Extracted information:

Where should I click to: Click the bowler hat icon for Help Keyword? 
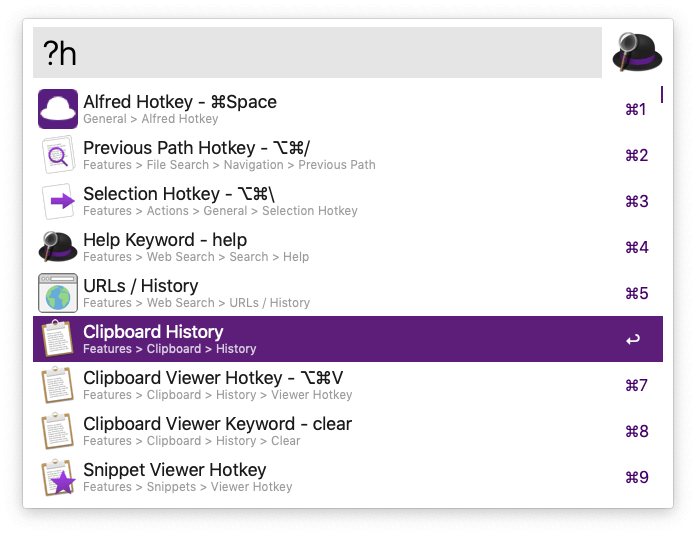click(58, 247)
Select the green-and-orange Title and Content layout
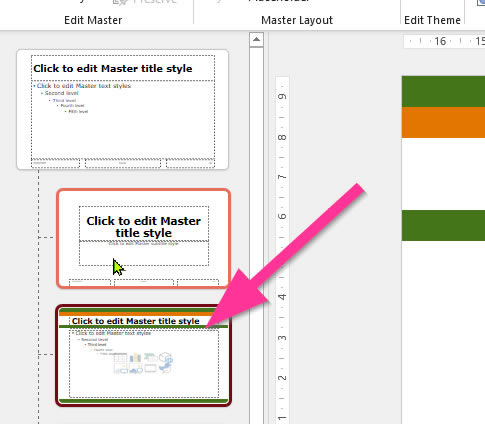 [x=144, y=355]
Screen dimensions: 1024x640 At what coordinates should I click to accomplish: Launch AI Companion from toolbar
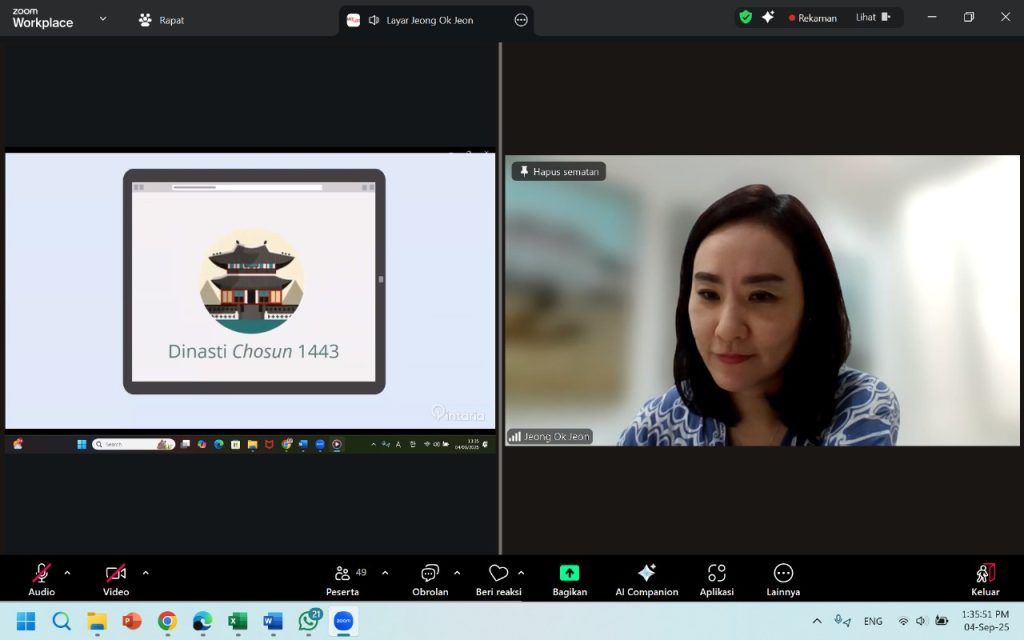pos(646,578)
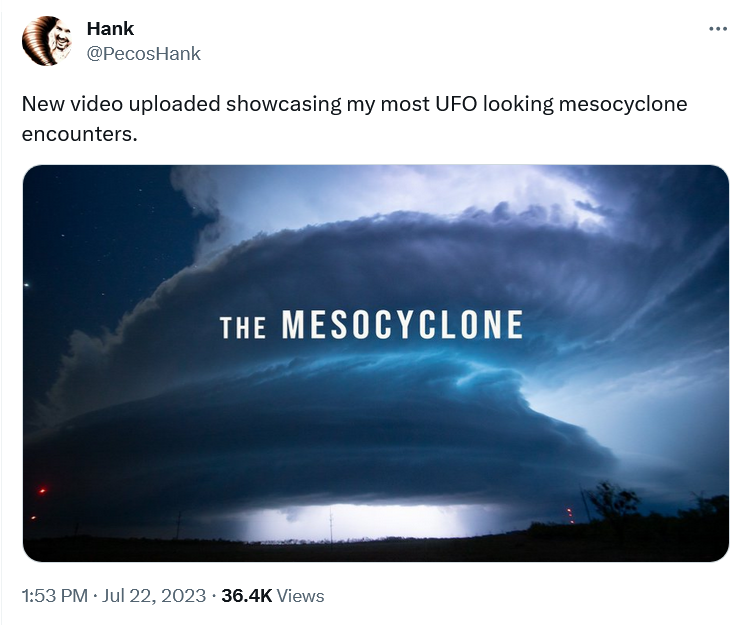Open the display name Hank's profile

(110, 29)
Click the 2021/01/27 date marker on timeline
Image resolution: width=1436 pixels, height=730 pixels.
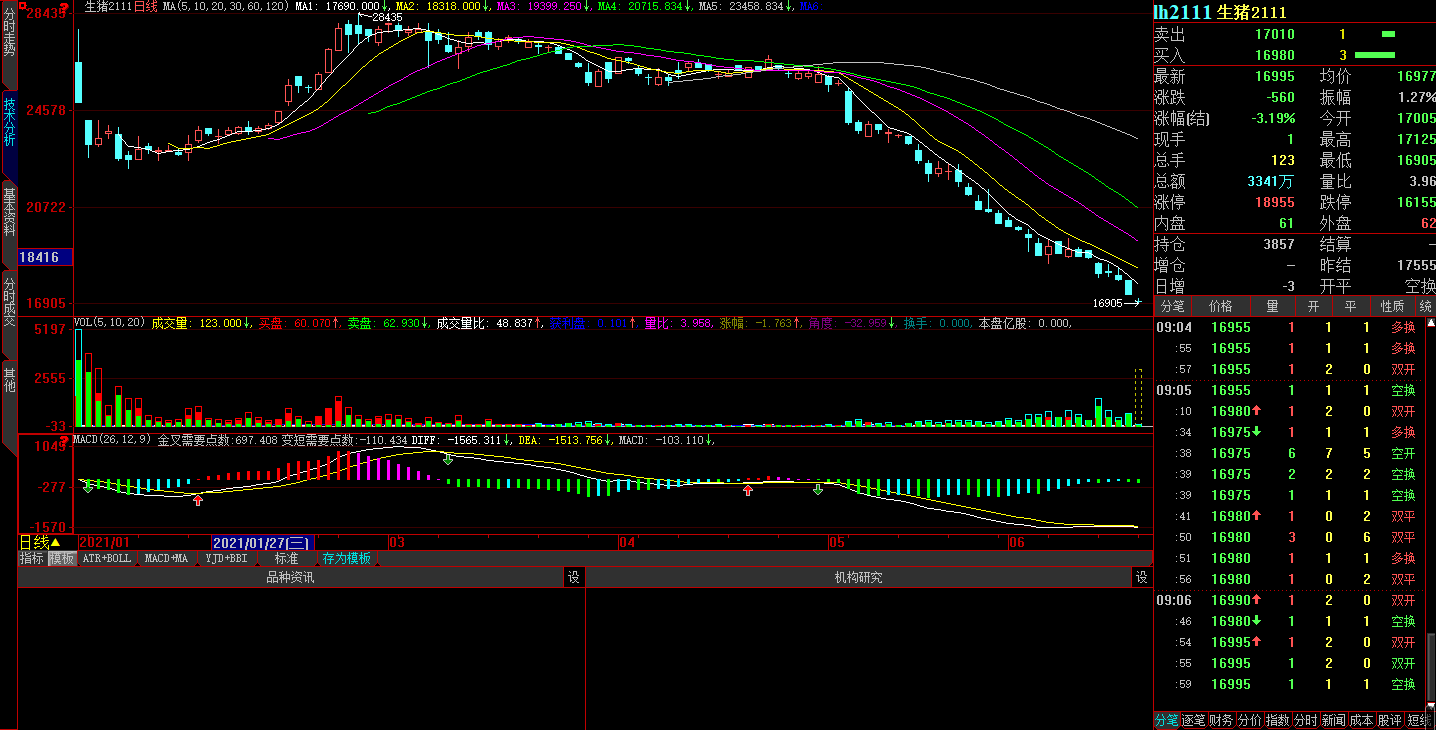262,542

Task brief: Your answer should be the lines above from the one that contains "Image resolution: width=1436" through the last, set down exactly, with the pictures removed.

Finished task:
Image resolution: width=1436 pixels, height=730 pixels.
262,542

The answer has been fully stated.